Gas wars between Russia and Ukraine in 2006 and 2009 disrupted gas supplies to Europe. Russia supplies around 30% of Europe’s gas.
Jeff Mankoff, fellow and deputy director of the Russia & Eurasia Program at the Center for Strategic and International Studies (CSIS) in Washington DC, told New Europe on 3 March that this time the Europeans are better prepared than they were when these issues came up in the past. He noted that Europe certainly has significant storage capacity that could keep it supplied for months. “The other thing is that it’s March now rather than January so the weather is warmer -there’s going to be less demand. The EU seems in a better position to deal with the consequences of cut off right now, but this doesn’t do anything for Ukraine,” he said.
Mankoff said that potentially already there could a gas crisis underway. “This is already more serious than anything that’s happened in the past on the gas front so going to gas cut offs would represent an escalation from where we are right now. But it’s a step that has already happened a couple of times in the past and I don’t think it’s something there would be much hesitation to undertake it this time around,” Mankoff said.
Ukraine is at the centre of a global political battle after a revolution ousted the country’s president Viktor Yanukovich.
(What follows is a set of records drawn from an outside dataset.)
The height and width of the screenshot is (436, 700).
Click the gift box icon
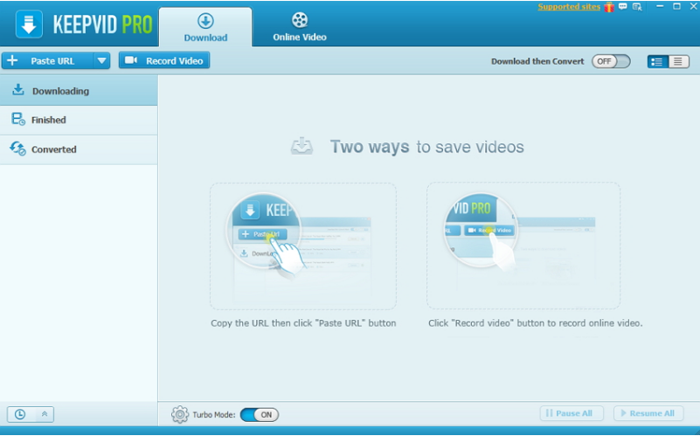coord(608,7)
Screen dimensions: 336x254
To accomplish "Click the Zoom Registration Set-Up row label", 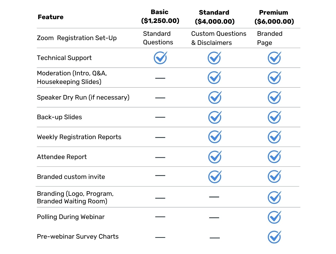I will click(x=77, y=38).
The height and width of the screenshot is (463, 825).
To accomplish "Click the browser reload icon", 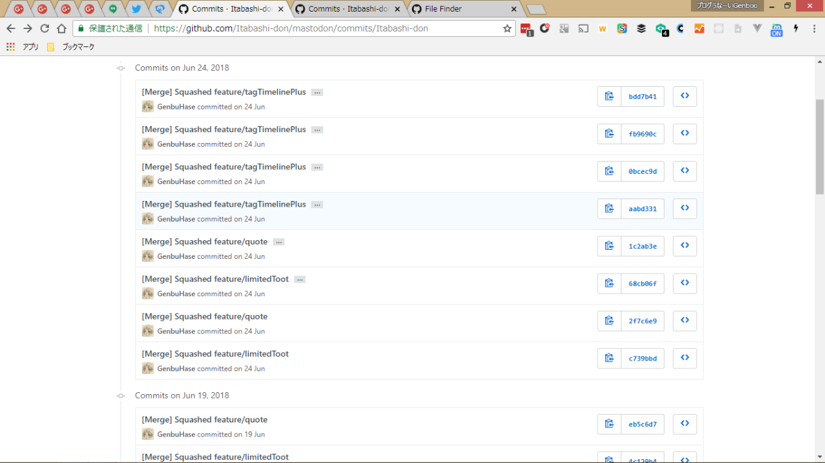I will point(44,28).
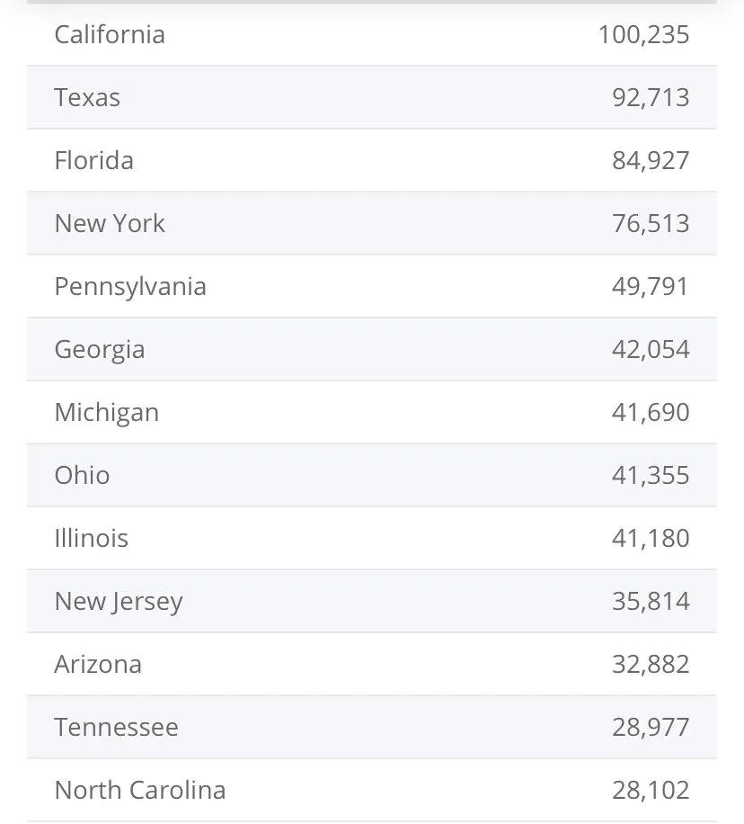Select the New Jersey row label
This screenshot has width=744, height=824.
coord(119,602)
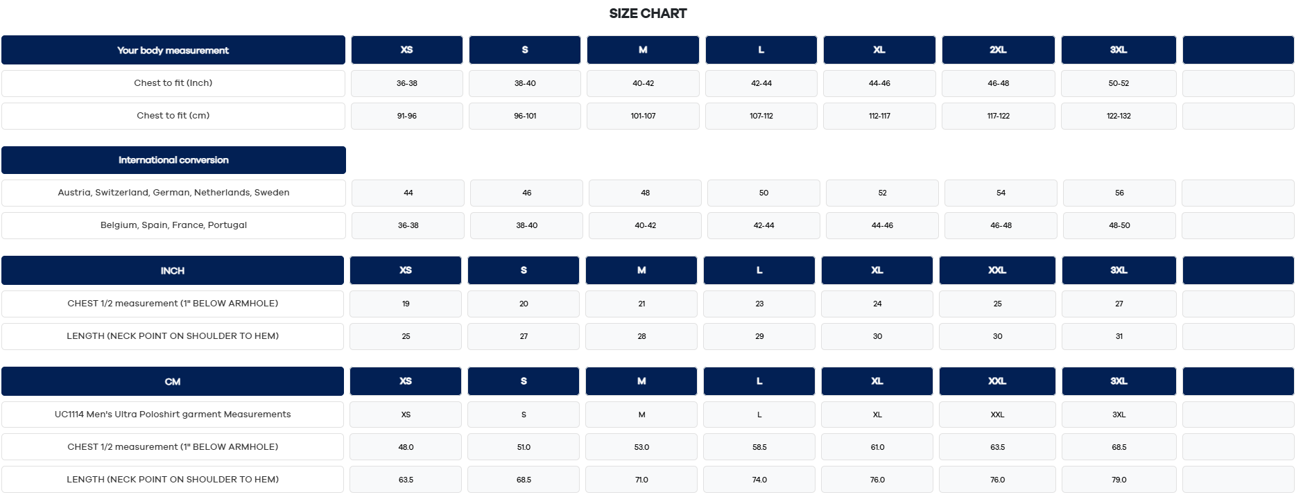This screenshot has height=497, width=1303.
Task: Select the 44 cell in the Austria row
Action: (408, 193)
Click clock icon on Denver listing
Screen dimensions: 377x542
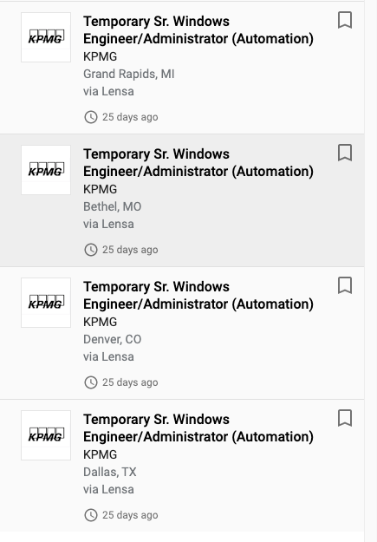click(91, 382)
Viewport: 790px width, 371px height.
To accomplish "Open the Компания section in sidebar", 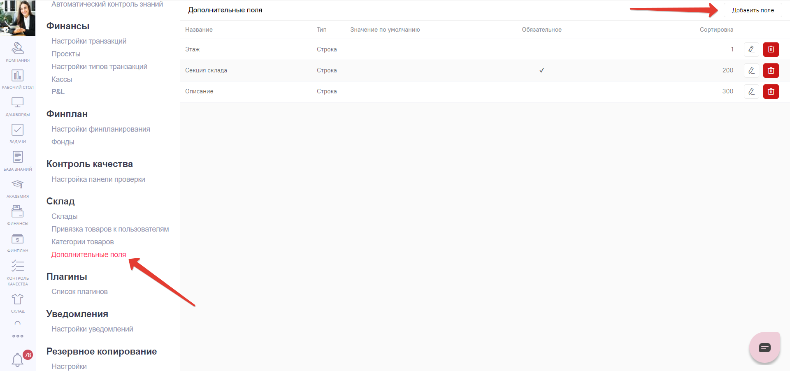I will coord(18,52).
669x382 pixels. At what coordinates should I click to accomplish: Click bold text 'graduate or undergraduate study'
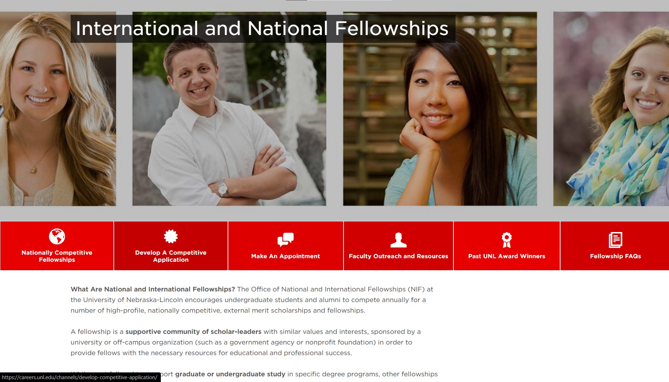[x=230, y=374]
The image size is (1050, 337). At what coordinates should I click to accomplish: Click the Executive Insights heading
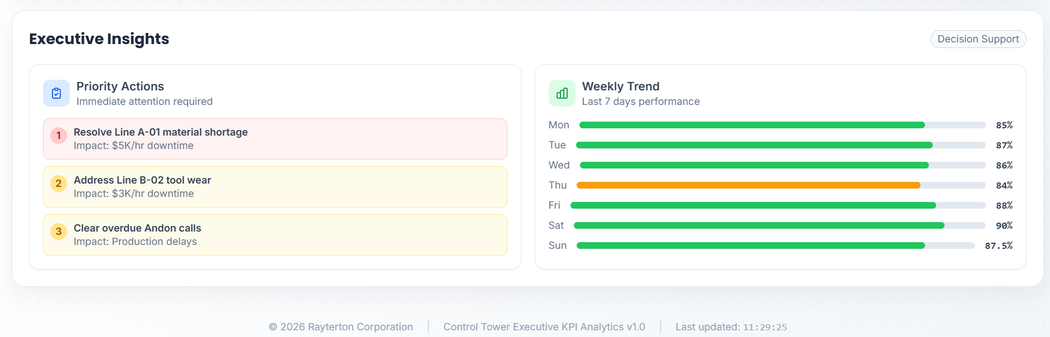(99, 39)
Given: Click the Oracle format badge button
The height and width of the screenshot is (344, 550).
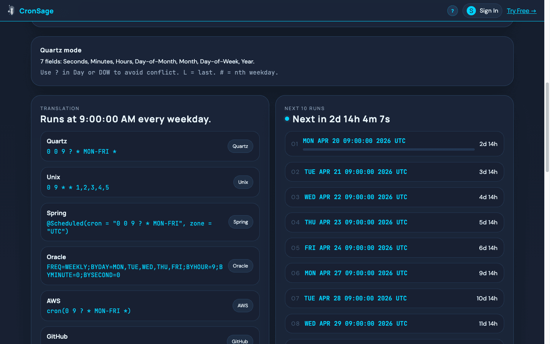Looking at the screenshot, I should [240, 266].
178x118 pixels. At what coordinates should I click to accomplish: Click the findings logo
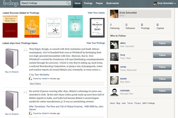pyautogui.click(x=9, y=3)
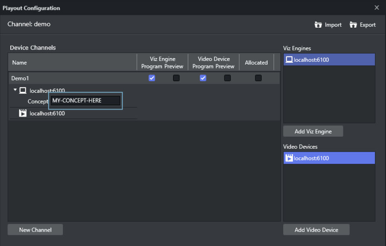Click video device icon in Demo1 channel tree
The width and height of the screenshot is (386, 246).
tap(23, 113)
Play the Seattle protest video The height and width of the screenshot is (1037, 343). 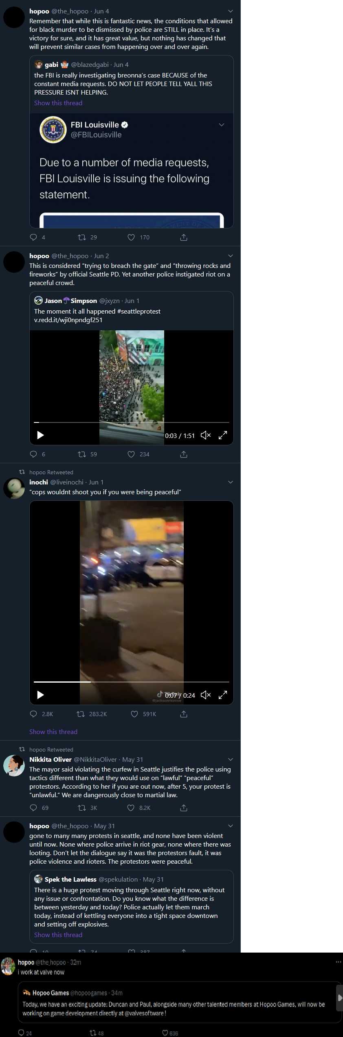[40, 435]
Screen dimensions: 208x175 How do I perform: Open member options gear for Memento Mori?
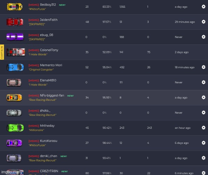[x=203, y=67]
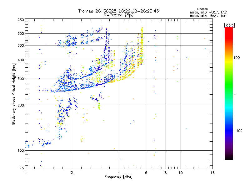Click the RwPretec (8p) subtitle
The image size is (250, 188).
click(119, 15)
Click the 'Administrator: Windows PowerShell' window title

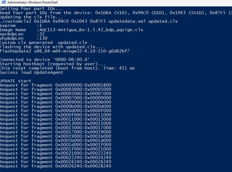(32, 2)
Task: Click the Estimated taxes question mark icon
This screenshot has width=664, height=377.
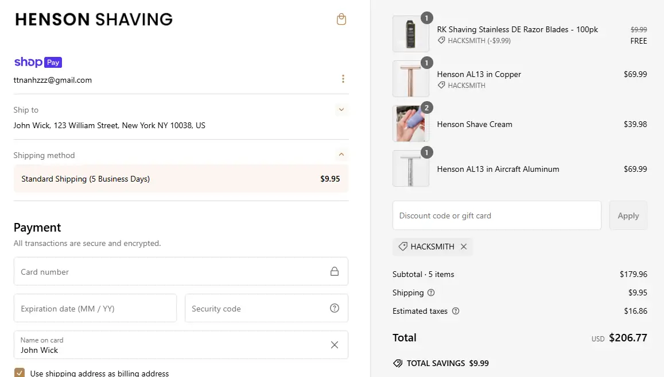Action: click(x=455, y=311)
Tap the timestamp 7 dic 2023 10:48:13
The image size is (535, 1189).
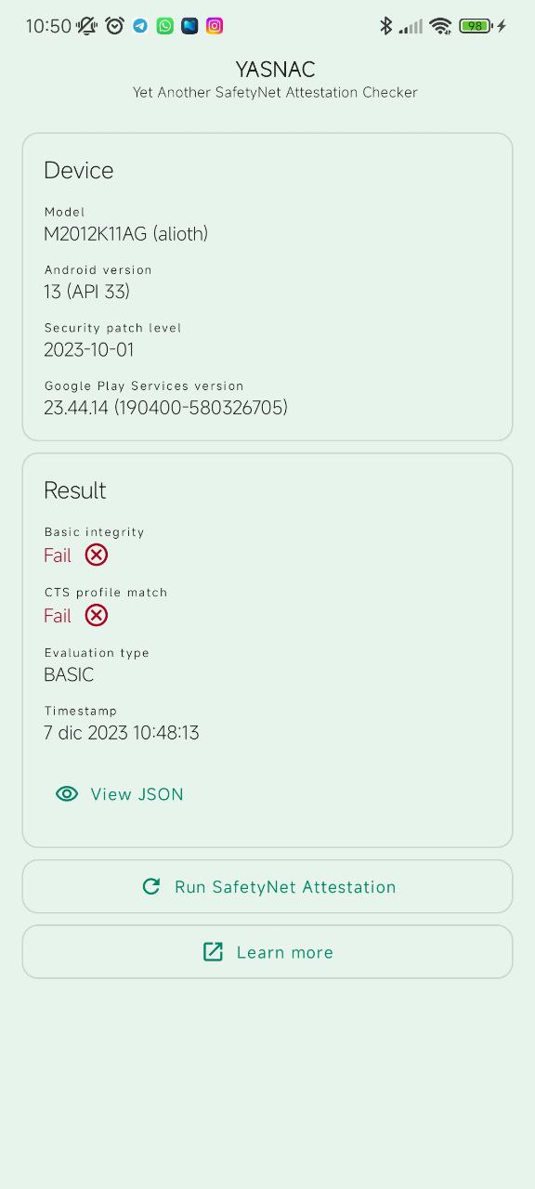coord(122,733)
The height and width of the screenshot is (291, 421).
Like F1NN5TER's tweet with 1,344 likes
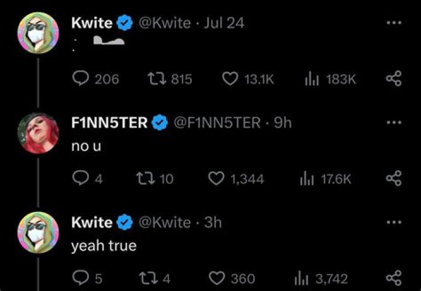tap(217, 179)
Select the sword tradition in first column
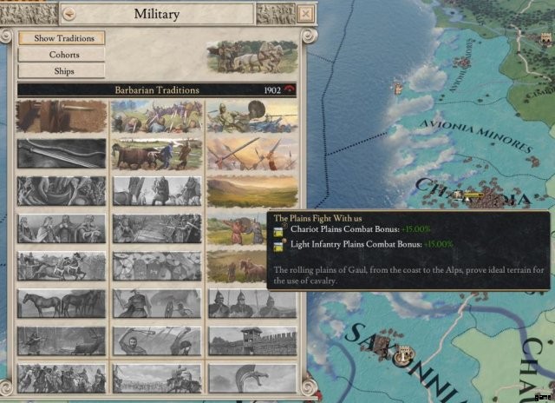Screen dimensions: 555x403 coord(62,154)
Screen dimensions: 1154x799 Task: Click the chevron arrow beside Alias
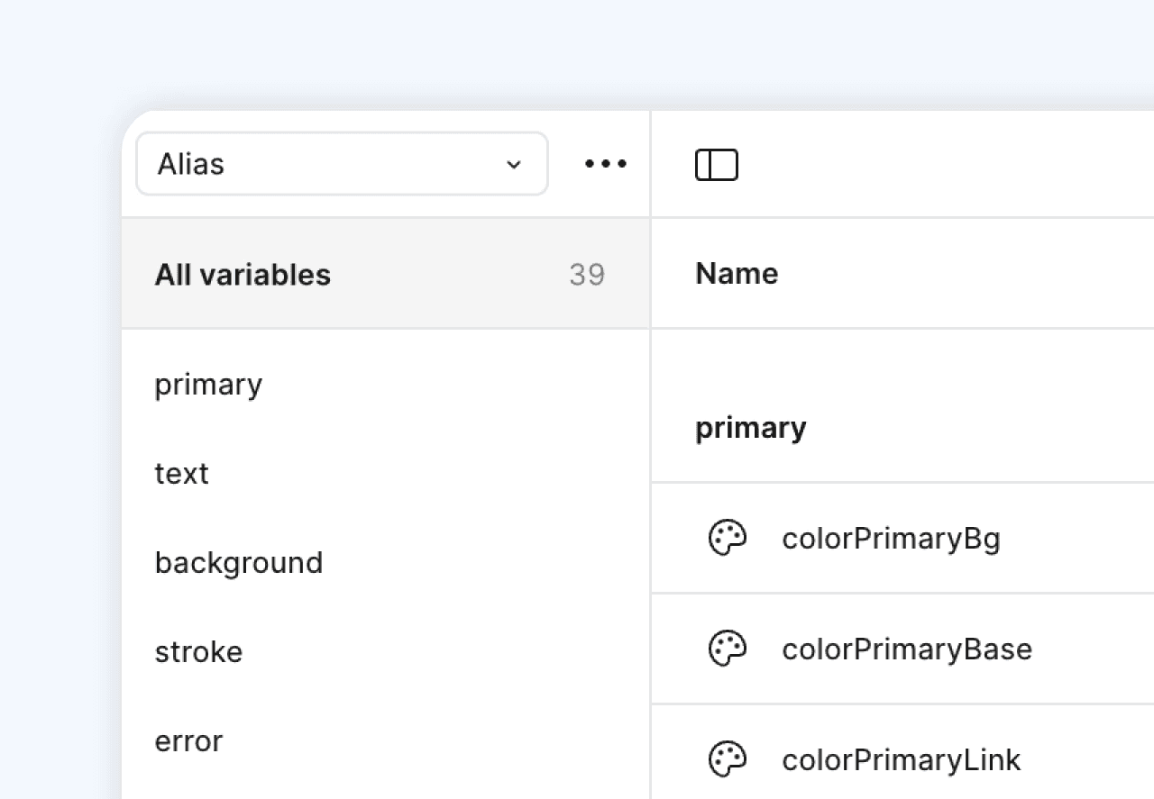pos(514,165)
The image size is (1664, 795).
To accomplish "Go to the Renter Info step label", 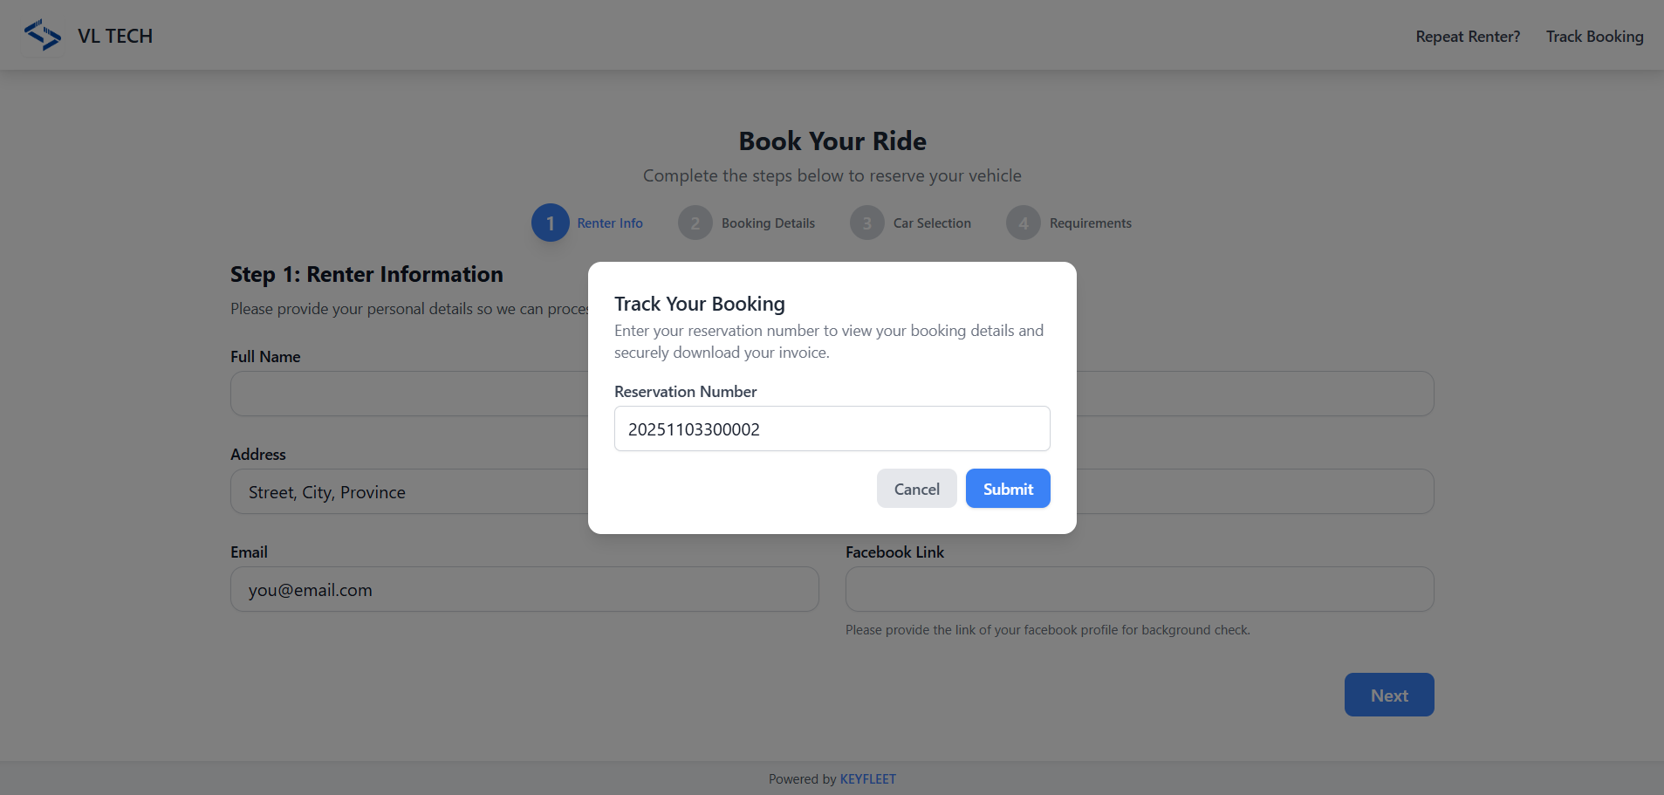I will [610, 223].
Russian troops are on the ground in Ukraine’s Crimea region, where Russia has many interests. But gas is not one of them. While the peninsula is using some gas, the only possible large scale implication could be a new division of promising offshore fields in the Black Sea if the Crimea claims exclusive rights for offshore fields, Kokin said. If Ukraine keeps Russian gas flowing to Ukraine, Crimea might get a discount in contrast to the rest of Ukraine, he added.
More importantly, Crimea hosts the Russian military’s Black Sea Fleet and is the only region in the country where ethnic Russians are a majority (60% of a population of 2 million).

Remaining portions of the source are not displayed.